Luxembourg, 18/02/2002 (Agence Europe) - In a "Portugaia Construcones" ruling, the fifth Chamber of the European Court of Justice, chaired over by Peter Jann, states that a Member State which authorises national employers to practice wages below the minimum wage set be collective bargaining may not prohibit employers of other Member States from "social dumping" on its territory.
The fact that a German employer may, through the collective agreement specific to an undertaking, practice lower wages than the minimum set in a collective agreement declared of general application, whereas a Portuguese employer established in Portugal may not do so in Germany, is an unjustified restriction on the free provision of services, the Court stipulates.
The German employment services had prosecuted a Portuguese company before the Tauberbischofsheim District Court for having paid posted workers to a German site a lower wage to that applicable in Germany in application of the collective agreement in the building industry.
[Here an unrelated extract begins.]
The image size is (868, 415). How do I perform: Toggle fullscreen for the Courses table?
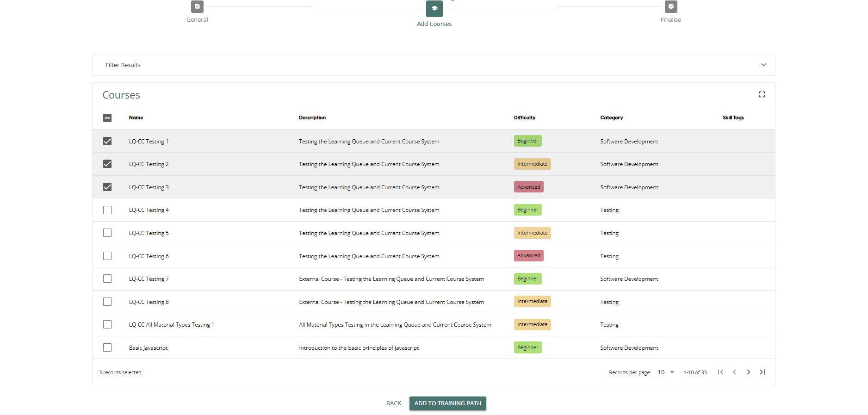click(761, 94)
Before ruling, the Court had sent on the case to the European Court of Justice. It pointed out that, in German law, there was the possibility for German employers to practice wages below the minimum wage set through a collective convention. The Court replied that if this faculty existed for German employers working in Germany, it had to exist for employers established in other Member states that posted workers to German sites. And this, it goes on, in the name of the free provision of services.
Although "orthodox" - Community companies must have the same rights as national companies - this ruling is a "curiosity" for certain legal experts: a Portuguese company or any other non-German company would only have to "provide for wages lower than the German minimum wage by simple collective agreement specific to an undertaking to practice low wages in Germany. According to them, the only way to avoid this social dumping would be for Germany to abolish this practice of inferior salaries to the minimum wage. In which case, employers from other Member States could not make use of it. During the trial, the German Government said that to its knowledge there were in fact no collective agreements specific to an undertaking relating to the minimum wage. The Court replied that that made no difference. The simple legal faculty, even if not used, of setting lower wages was sufficient for granting this faculty to Community undertakings.